* WORK ORDER *
Write out, word for word, only the data from its first line to the line containing "Witch Doctor, a".
─── INPUT RECORDS ───
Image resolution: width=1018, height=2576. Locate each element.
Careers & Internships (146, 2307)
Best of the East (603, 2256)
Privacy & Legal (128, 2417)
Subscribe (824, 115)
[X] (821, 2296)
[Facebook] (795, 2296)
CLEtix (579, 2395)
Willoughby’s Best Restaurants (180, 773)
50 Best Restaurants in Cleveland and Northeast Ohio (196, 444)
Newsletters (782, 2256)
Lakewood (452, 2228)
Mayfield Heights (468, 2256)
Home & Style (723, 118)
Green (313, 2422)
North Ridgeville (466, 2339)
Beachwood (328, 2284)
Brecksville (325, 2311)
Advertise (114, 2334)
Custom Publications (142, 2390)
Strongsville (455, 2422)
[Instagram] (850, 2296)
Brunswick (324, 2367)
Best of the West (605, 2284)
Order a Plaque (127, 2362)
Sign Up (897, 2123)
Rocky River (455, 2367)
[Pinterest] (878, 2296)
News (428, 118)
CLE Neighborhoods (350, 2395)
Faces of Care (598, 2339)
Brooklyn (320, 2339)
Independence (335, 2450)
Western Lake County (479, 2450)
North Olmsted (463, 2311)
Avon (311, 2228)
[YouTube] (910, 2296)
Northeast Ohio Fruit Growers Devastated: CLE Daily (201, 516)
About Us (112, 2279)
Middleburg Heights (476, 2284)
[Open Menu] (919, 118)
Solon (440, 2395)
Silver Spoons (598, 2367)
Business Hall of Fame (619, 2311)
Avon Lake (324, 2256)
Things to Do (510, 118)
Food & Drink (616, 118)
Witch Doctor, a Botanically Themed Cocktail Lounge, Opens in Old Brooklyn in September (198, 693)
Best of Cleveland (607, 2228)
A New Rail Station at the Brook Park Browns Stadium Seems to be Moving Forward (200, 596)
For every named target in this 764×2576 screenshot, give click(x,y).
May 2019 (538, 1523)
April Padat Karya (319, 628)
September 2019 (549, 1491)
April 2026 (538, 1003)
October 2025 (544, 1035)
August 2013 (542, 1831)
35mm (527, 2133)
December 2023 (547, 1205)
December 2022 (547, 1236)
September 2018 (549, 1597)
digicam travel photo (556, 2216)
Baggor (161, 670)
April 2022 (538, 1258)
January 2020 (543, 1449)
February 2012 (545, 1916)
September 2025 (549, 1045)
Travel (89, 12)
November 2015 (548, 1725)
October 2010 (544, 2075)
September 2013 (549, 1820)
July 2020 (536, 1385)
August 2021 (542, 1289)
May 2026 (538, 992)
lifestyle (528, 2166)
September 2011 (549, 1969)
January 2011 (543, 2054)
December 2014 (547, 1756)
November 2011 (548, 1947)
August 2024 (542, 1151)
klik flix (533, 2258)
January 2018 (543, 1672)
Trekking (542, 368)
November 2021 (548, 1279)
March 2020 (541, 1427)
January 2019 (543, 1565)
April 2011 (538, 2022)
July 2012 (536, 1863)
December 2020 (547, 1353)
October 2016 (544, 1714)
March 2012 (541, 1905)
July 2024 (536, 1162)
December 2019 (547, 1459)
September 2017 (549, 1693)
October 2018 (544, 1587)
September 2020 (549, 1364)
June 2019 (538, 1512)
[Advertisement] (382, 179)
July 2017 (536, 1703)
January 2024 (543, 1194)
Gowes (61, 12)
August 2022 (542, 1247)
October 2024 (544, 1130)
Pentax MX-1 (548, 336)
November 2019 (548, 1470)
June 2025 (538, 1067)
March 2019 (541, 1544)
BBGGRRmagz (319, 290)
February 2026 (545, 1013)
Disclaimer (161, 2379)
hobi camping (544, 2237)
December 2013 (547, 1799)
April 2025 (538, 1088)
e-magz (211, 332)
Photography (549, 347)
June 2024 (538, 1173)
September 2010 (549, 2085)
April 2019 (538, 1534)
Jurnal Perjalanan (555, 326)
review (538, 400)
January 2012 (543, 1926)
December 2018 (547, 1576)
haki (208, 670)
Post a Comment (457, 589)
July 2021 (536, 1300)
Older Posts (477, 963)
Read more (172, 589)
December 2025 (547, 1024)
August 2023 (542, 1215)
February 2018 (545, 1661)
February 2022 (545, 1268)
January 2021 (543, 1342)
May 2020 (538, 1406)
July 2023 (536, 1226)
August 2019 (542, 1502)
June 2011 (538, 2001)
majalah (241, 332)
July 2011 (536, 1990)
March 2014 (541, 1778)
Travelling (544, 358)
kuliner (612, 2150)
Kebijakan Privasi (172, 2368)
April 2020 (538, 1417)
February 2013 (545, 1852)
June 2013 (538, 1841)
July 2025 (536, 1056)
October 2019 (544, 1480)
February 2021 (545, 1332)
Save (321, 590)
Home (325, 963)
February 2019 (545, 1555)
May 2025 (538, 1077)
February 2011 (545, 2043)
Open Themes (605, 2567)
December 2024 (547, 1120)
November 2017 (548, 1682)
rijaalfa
───
* EXERCISE RESPONSE *
Image resolution: width=1018, height=2576. Locate each element.
Careers & Internships (146, 2307)
Best of the East (603, 2256)
Privacy & Legal (128, 2417)
Subscribe (824, 115)
[X] (821, 2296)
[Facebook] (795, 2296)
CLEtix (579, 2395)
Willoughby’s Best Restaurants (180, 773)
50 Best Restaurants in Cleveland and Northeast Ohio (196, 444)
Newsletters (782, 2256)
Lakewood (452, 2228)
Mayfield Heights (468, 2256)
Home & Style (723, 118)
Green (313, 2422)
North Ridgeville (466, 2339)
Beachwood (328, 2284)
Brecksville (325, 2311)
Advertise (114, 2334)
Custom Publications (142, 2390)
Strongsville (455, 2422)
[Instagram] (850, 2296)
Brunswick (324, 2367)
Best of the West (605, 2284)
Order a Plaque (127, 2362)
Sign Up (897, 2123)
Rocky River (455, 2367)
[Pinterest] (878, 2296)
News (428, 118)
CLE Neighborhoods (350, 2395)
Faces of Care (598, 2339)
Brooklyn (320, 2339)
Independence (335, 2450)
Western Lake County (479, 2450)
North Olmsted (463, 2311)
Avon (311, 2228)
[YouTube] (910, 2296)
Northeast Ohio Fruit Growers Devastated: CLE Daily (201, 516)
About Us (112, 2279)
Middleburg Heights (476, 2284)
[Open Menu] (919, 118)
Solon (440, 2395)
Silver Spoons (598, 2367)
Business Hall of Fame (619, 2311)
Avon Lake (324, 2256)
Things to Do (510, 118)
Food & Drink (616, 118)
Witch Doctor, a Botanically Themed Cocktail Lounge, Opens in Old Brooklyn in September (198, 693)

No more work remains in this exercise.